By CHARLYNN SPENCER PYNE
Associate Librarian for Library Services Winston Tabb was elected chairman of the IFLA Professional Committee at the 67th Council and General Conference of the International Federation of Library Associations and Institutions (IFLA), held in Boston from Aug. 16 to 25.
In this office, Mr. Tabb also serves on the IFLA Governing Board and its six-member Executive Committee.
Under a new governance structure that took effect at the close of the Boston conference, the nine-member Professional Committee directs and monitors the planning and programming of IFLA's professional activities, which are carried out through five Core Programs, eight divisions, 33 sections, 12 roundtables and numerous discussion groups. The 21-member Governing Board is responsible for the organization's general policies, management, finance and external communications. The board is managed by a six-member IFLA Executive Committee that includes IFLA's president, president-elect, treasurer and the chairman of its Professional Committee.
Mr. Tabb was chief of the Library's Loan Division when he first attended an IFLA conference in Paris in 1989. During that conference, he was elected secretary of the Standing Committee on Document Delivery and Interlending. Since that time, he has continued to play an active and critical role in the development and leadership of IFLA. Most recently, Mr. Tabb chaired the section on National Libraries and the IFLA division that includes all national, parliamentary, university and general research libraries. He is also the Library of Congress representative to the Conference of Directors of National Libraries held in conjunction with the IFLA conference.
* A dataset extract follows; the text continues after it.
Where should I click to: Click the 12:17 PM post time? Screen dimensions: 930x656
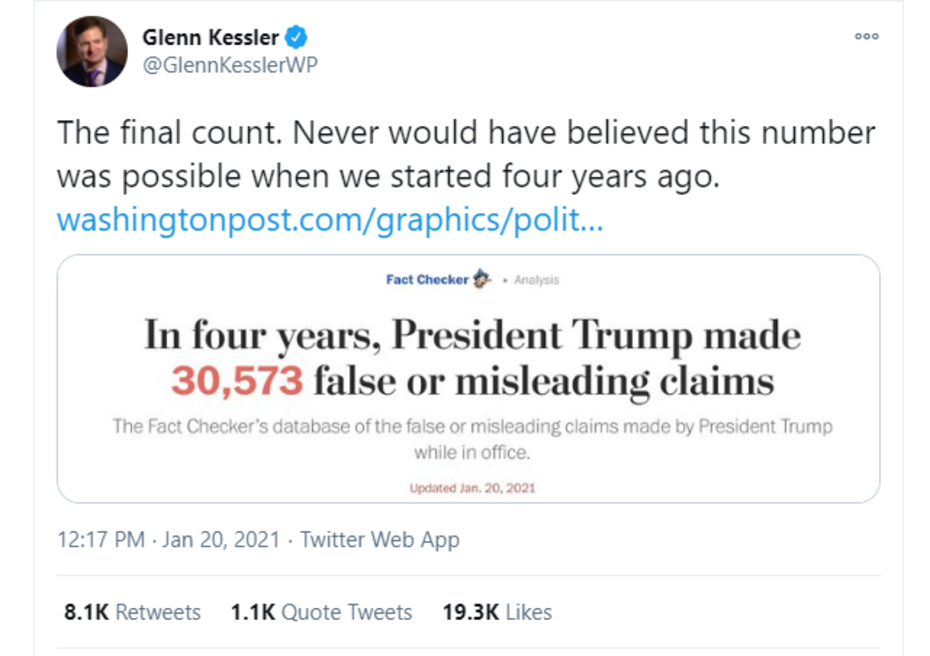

Another key player in IFLA is Sally McCallum, chief of the Network Development and MARC Standards Office, who is one of only 10 members elected to the IFLA Governing Board. An internationally recognized authority on MARC (machine-readable cataloging), Ms. McCallum attended IFLA meetings during the 1980s to give presentations, but first attended as a delegate in 1989 in Paris. Since that time she has continued to serve on the Technology Standing Committee and has chaired the committee for a number of years. Ms. McCallum also chaired the Division Six (Management and Technology) Coordinating Board and has served in numerous working groups and committees concerned with formats, authority files and digital topics. For the last two conferences, she has convened a popular discussion group on Unicode, an encoding standard that enables computers to store, exchange and display characters in every script, including punctuation and typographic symbols. Ms. McCallum served on the IFLA Professional Board for six years, chairing it the last two, and on the Executive Committee, for which she played a formative role in revising the IFLA statutes.
Nancy Davenport, the Library's director for Acquisitions, first attended IFLA in 1993 in Barcelona, Spain. At that time she was serving in the Congressional Research Service and delivered a paper to the Parliamentary Libraries Section. Appointed director for Acquisitions in December 1997, Ms. Davenport was selected by the Library to serve on IFLA's Section on Acquisitions and Collection Development and has attended the annual conferences since 1998. Before her recent election as chair of the Section on Acquisitions and Collection Development, she moderated several large programs and served as coordinating indexer of a section publication on acquisitions and collections development.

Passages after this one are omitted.